The two fundamental conclusions—that the Newtonian law is universally valid, and that the solar system is a stable structure—were reached by immense and sustained labours. Their establishment was due, in the main, to the mathematical genius of Clairaut, D’Alembert, Lagrange, and Laplace. But refined analysis demands refined data; hence the need for increased accuracy of observation grew continually more urgent. Attention was accordingly concentrated upon measuring, with the utmost exactitude, the places at determinate epochs of the heavenly bodies. The one thing needful was to learn the “when” and “where” of each of them—that is, to obtain such information as the transit-instrument is adapted to give. In this way the deviations of the moon and planets from their calculated courses became known; and upon the basis of these “errors” improved theories were built, then again compared with corrected observations.

For these ends, large telescopes would have been useless. They were not, however, those that Herschel had in view. The nature of the orbs around us, not their motions, formed the subject of his inquiries, with which modern descriptive astronomy virtually originated. He was, moreover, the founder of sidereal astronomy. The stars had, until his career began, received little primary attention. They were regarded and observed simply as reference-points by which to track the movements of planets, comets, and the moon. Indispensable for fiducial purposes, they almost escaped consideration for themselves. They were, indeed, thought to lie beyond the reach of effective investigation. Only the outbursts of temporary stars, and the fluctuations of two or three periodical ones, had roused special interest, and seemed deserving of particular inquiry.

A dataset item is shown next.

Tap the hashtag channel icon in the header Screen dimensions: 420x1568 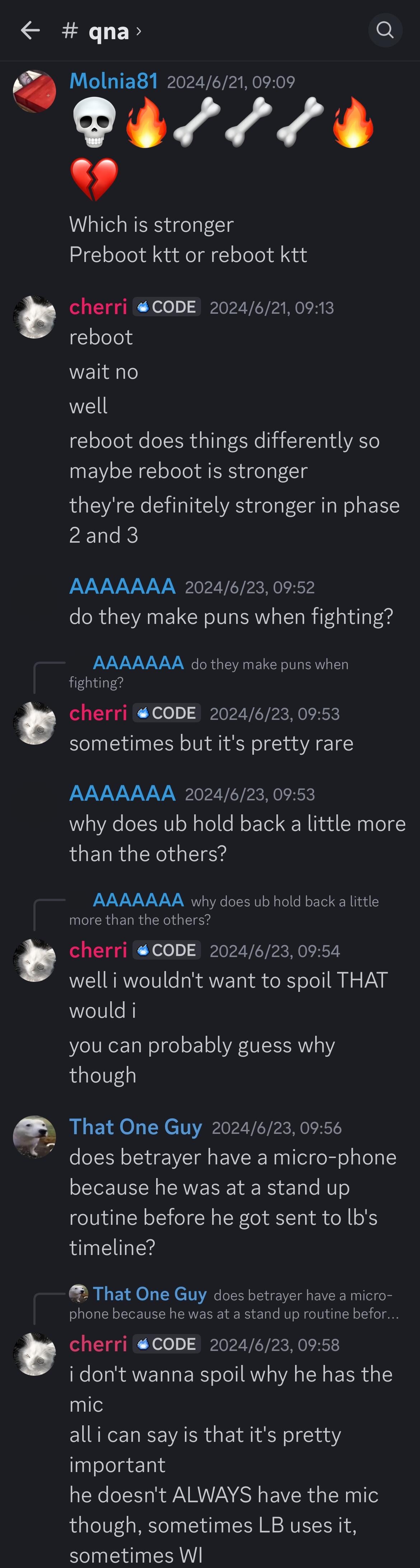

Of the dim objects called “nebulæ,” Halley had counted up half a dozen in 1714; Lacaille compiled a list of forty-two at the Cape, in 1752–55; and Messier published at Paris, in 1771, a catalogue of forty-five, enlarged to one hundred and three in 1781. He tabulated, only to rid himself of embarrassments from them. For he was by trade a comet-hunter, and, until he hit upon this expedient, had been much harassed in its exercise by mistakes of identity.

But Herschel did not merely “pick up;” he explored. This was what no one before him had thought of doing. A “review of the heavens” was a complete novelty. The magnificence of the idea, which was rooted in his mind from the start, places him apart from, and above, all preceding observers.

To its effective execution telescopic development was essential. The two projects of optical improvement and of sidereal scrutiny went together. The skies could be fathomed, if at all, only by means of light-collecting engines of unexampled power. Rays enfeebled by distance should be rendered effective by concentration. Stratum after stratum of bodies—

“Clusters and beds of worlds, and bee-like swarms

Of suns and starry streams,”

previously unseen, and even unsuspected, might, by the strong focussing of their feebly-surviving rays, be brought to human cognisance. The contemplated “reviews” would then be complete just in proportion to the grasp of the instrument used in making them.